Chapter 8 Code set conversion

omniORB 4.0 supports full code set negotiation, used to select and translate between different character code sets, for the transmission of chars, strings, wchars and wstrings. The support is mostly transparent to application code, but there are a number of options that can be selected. This chapter covers the options, and also gives some pointers about how to implement your own code sets, in case the ones that come with omniORB are not sufficient.

8.1 Native code set

For the ORB to know how to handle strings given to it by the application, it must know what code set they are represented with, so it can properly translate them if need be. The default is ISO 8859-1 (Latin 1). A different code sets can be chosen at initialisation time with the nativeCharCodeSet parameter. The supported code sets are printed out at initialisation time if the ORB traceLevel is 15 or greater.

For most applications, the default is fine.
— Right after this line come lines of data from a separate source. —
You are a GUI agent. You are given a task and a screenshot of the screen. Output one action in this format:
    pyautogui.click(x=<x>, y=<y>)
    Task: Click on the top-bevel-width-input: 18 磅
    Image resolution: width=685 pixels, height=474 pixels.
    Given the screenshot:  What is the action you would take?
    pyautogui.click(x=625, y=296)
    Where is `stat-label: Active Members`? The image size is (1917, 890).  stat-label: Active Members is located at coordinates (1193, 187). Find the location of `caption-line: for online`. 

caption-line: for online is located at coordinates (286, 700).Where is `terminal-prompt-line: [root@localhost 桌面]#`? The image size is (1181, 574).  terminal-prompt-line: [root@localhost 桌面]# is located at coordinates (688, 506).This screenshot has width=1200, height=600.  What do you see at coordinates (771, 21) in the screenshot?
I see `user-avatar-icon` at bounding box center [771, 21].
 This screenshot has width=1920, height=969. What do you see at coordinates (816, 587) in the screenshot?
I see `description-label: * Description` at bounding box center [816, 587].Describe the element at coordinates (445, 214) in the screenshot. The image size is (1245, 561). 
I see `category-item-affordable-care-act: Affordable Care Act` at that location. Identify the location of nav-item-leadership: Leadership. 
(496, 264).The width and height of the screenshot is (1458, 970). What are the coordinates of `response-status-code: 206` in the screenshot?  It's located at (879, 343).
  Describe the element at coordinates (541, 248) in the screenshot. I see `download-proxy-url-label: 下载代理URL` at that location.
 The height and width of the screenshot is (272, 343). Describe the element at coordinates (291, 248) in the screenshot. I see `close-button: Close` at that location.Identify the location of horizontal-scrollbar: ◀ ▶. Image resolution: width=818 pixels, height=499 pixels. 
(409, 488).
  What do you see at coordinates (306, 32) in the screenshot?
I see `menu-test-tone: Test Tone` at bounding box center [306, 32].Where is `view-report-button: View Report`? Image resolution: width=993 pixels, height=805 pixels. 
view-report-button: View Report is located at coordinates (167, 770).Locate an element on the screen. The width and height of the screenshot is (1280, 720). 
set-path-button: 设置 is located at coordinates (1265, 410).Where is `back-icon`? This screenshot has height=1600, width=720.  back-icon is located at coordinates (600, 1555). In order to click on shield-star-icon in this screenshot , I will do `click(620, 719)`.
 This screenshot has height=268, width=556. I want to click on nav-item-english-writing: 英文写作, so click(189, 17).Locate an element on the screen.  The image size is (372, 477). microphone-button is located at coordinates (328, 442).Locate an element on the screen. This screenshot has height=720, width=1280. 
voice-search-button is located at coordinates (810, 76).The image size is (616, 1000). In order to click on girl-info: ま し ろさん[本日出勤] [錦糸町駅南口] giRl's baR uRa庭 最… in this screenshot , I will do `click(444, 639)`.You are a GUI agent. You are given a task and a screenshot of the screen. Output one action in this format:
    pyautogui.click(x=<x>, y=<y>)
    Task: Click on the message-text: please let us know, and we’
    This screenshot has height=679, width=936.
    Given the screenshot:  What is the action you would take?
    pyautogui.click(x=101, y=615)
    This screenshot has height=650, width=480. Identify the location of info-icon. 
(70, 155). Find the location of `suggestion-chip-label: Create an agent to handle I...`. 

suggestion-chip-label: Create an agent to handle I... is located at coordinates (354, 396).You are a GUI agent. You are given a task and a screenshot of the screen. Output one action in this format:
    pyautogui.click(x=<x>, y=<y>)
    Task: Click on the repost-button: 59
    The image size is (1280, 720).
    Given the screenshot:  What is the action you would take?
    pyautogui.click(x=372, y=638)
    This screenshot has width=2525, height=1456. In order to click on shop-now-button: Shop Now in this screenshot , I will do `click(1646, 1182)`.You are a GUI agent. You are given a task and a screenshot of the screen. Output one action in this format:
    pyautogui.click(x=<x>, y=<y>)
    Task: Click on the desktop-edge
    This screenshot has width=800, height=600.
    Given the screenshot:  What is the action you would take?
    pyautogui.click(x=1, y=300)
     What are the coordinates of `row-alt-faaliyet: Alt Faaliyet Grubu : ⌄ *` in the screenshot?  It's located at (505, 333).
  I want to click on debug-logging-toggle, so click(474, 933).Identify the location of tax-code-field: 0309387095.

Some applications may need to set the native char code set to UTF-8, allowing the full Unicode range to be supported in strings.

In omniORBpy, wchar and wstring are always represented by the Python Unicode type, so there is no need to select a native code set for wchar.

8.2 Code set library

To save space in the main ORB core library, most of the code set implementations are in a separate library. To load it from Python, you must import the omniORB.codesets module before calling CORBA.ORB_init().

8.3 Implementing new code sets

Code sets must currently be implemented in C++. See the omniORB for C++ documentation for details.